Methods and results: The present study was designed to examine the effects of a short-term, rigorous diet and exercise intervention on blood pressure, hyperinsulinemia, and nitric oxide (NO) availability. Men (n=11) were placed on a low-fat, high-fiber diet combined with daily exercise for 45 to 60 minutes for 3 weeks. Pre- and post fasting blood was drawn for serum lipid, insulin, 8-isoprostaglandin F(2alpha) (8-iso-PGF(2alpha)), and glucose measurements. Anthropometric parameters, blood pressure (BP), and 24-hour urinary NO metabolite excretion (NO(X)), a marker of NO bioavailability, were measured. Systolic (P<0.01) and diastolic BP (P<0.01) and 8-iso-PGF(2alpha) decreased (P<0.05), whereas urinary NO(X) increased (P<0.05). There was a significant reduction in fasting insulin (P<0.01) and a significant correlation between the decrease in serum insulin and the increase in urinary NO(X) (r2=0.68, P<0.05). All fasting lipids decreased significantly, and the total cholesterol to high-density lipoprotein cholesterol ratio improved.
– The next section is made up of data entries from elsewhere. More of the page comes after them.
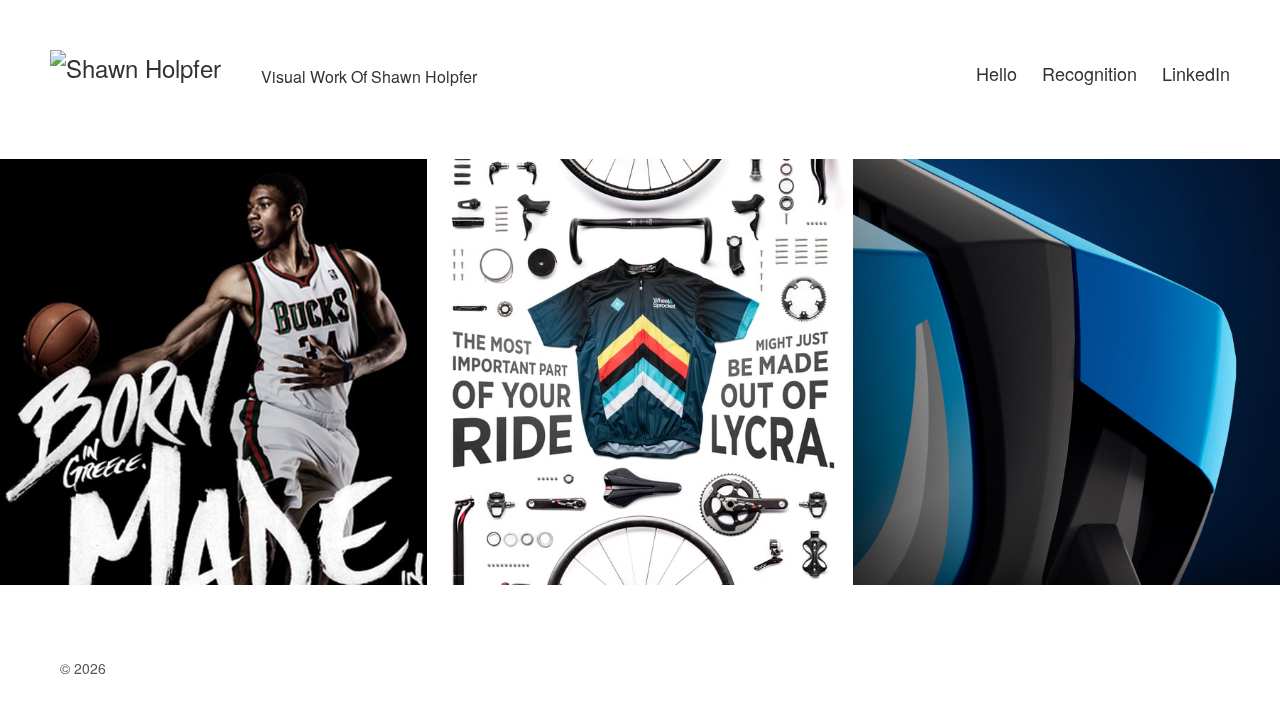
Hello (996, 73)
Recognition (1089, 73)
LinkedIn (1196, 73)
Although body weight and body mass index (P<0.01) decreased, obesity was still present and there were no correlations between the change in body mass index and the change in insulin, BP, or urinary NO(X).
Conclusions: This intervention resulted in dramatic improvements in BP, oxidative stress, NO availability, and the metabolic profile within 3 weeks, mitigating the risk for atherosclerosis progression and its clinical sequelae.